International Crude Tankers

TCE revenues for the International Crude Tankers segment were $76.2 million for the quarter, an increase of $26.8 million compared with the third quarter of 2014. This significant increase resulted from a substantial strengthening in daily rates across all vessel types in the segment, with the VLCC spot rate increasing to approximately $57,600 per day in the third quarter, up nearly three times from the comparable 2014 period; the Aframax spot rate increasing 80% to $35,500 per day; and the Panamax blended rate increasing 19% to $19,000 per day. TCE revenues for the International Crude Tankers segment were $220.0 million for the first nine months of 2015, an increase of $43.0 million compared with the first nine months of 2014.

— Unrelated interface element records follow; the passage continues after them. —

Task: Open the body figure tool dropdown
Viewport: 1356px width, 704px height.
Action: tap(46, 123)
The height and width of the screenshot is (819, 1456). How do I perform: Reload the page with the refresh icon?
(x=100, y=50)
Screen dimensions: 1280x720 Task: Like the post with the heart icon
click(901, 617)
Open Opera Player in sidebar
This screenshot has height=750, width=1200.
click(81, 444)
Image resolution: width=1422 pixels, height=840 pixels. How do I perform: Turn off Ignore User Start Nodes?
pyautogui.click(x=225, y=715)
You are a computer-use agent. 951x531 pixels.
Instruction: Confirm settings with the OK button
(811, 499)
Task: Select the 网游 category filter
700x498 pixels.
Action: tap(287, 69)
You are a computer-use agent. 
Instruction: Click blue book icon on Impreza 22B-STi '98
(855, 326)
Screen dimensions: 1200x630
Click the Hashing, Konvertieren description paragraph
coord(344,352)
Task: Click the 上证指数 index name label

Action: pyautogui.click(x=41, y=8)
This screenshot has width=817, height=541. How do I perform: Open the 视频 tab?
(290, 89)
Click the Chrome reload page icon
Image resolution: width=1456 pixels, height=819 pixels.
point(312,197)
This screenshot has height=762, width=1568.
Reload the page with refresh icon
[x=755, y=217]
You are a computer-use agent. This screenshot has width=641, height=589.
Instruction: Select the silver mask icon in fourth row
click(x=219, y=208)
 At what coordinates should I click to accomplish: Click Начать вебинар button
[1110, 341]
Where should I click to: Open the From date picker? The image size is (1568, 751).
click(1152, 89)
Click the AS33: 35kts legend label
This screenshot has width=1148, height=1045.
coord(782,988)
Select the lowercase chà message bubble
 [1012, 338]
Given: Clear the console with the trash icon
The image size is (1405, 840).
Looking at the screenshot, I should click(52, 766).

International Product Carriers

TCE revenues for the International Product Carriers segment were $50.0 million for the quarter, an increase of $21.2 million compared with the third quarter of 2014. This significant increase resulted primarily from higher Medium Range (MR) spot rates, nearly doubling from the same period in 2014 to approximately $22,000 per day. TCE revenues for the International Product Carriers segment were $135.9 million for the first nine months of 2015, an increase of $53.5 million compared with the first nine months of 2014.

U.S. Flag

TCE revenues for the U.S. Flag segment were $107.4 million for the quarter, an increase of $9.4 million compared with the third quarter of 2014, driven by a $6.4 million, or 11% increase in Jones Act Product Carrier TCE revenues, largely driven by increased rates achieved on renewal of expiring time charters. TCE revenues for the U.S. Flag segment were $334.5 million for the first nine months of 2015, an increase of $31.5 million compared with the first nine months of 2014.